Memphis Academy of Science and Engineering (MASE) founder Tommie Henderson speaks in the clear, controlled tones of someone who really wants you to understand what he's saying. Obviously comfortable with public speaking, his eye contact never falters and he repeats the points he thinks are the most important.
An East High alum, he came back to teach at the school six years ago because he heard the engineering program -- the one that had helped him get into MIT -- was floundering. But now he's starting a charter school.
"When I first got to East," he says, "it was hard to encourage the students to take tougher courses because they were so used to courses that didn't demand a lot of them." Then, a few years back, a group of five young men -- all African-American -- signed up for an Advanced Placement (AP) course in physics, a course that hadn't been taught at East for about 10 years. If students score well enough on the AP test after taking the class, they can earn college credit. Only two of the students had taken a physics course before.
"That year," he says, "we somehow got under the radar. A lot of people didn't know these students hadn't taken a physics course before. We weren't trying to hide that fact. I just didn't know they had to have taken physics before they took AP physics."
The students did extra study sessions after school, on weekends, and during school vacations. In the end, all five passed and scored well. That year, there were only 10 African-American students in Tennessee -- and only 200 in the U.S. -- who passed the AP physics exam. Most of the others in Tennessee were from private schools.

■ EXERCISE INSTRUCTIONS:
(1) Answer these from the Tommie Henderson profile above:
(a) What school did Henderson found?
(b) How many years ago did he come back to teach at East High?
(c) How many of the five students in the AP physics course had taken a physics course before?
(2) Recast the paragraph of the Tommie Henderson profile that begins "The students did extra study sessions" as a short bulleted list that keeps its main facts.

■ GIVEN INFORMATION:
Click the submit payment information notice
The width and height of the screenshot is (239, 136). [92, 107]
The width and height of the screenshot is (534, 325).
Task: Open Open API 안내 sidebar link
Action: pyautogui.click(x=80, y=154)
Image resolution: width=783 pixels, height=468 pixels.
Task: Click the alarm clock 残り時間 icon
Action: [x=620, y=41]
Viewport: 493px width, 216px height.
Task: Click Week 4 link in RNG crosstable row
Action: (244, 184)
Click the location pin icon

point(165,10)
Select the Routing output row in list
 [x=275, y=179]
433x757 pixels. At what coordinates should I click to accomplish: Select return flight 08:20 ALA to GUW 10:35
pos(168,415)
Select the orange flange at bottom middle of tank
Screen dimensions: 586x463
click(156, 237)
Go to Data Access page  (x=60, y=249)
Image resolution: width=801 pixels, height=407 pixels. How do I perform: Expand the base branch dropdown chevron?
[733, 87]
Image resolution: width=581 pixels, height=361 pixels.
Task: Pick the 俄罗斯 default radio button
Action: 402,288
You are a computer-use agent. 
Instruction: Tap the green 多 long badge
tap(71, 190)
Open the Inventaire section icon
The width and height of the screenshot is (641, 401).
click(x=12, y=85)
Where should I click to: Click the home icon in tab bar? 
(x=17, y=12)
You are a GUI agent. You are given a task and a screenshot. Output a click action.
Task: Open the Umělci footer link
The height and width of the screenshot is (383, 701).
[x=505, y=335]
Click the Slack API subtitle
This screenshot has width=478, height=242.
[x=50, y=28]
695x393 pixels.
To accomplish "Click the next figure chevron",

■ ANSWERS TO THE EXERCISES:
(1)
(a) Memphis Academy of Science and Engineering (MASE)
(b) Six years ago
(c) Two

(2)
- The students held extra study sessions after school, on weekends, and during school vacations.
- All five passed the exam and scored well.
- That year, only 10 African-American students in Tennessee and only 200 in the U.S. passed the AP physics exam.
- Most of the others in Tennessee came from private schools.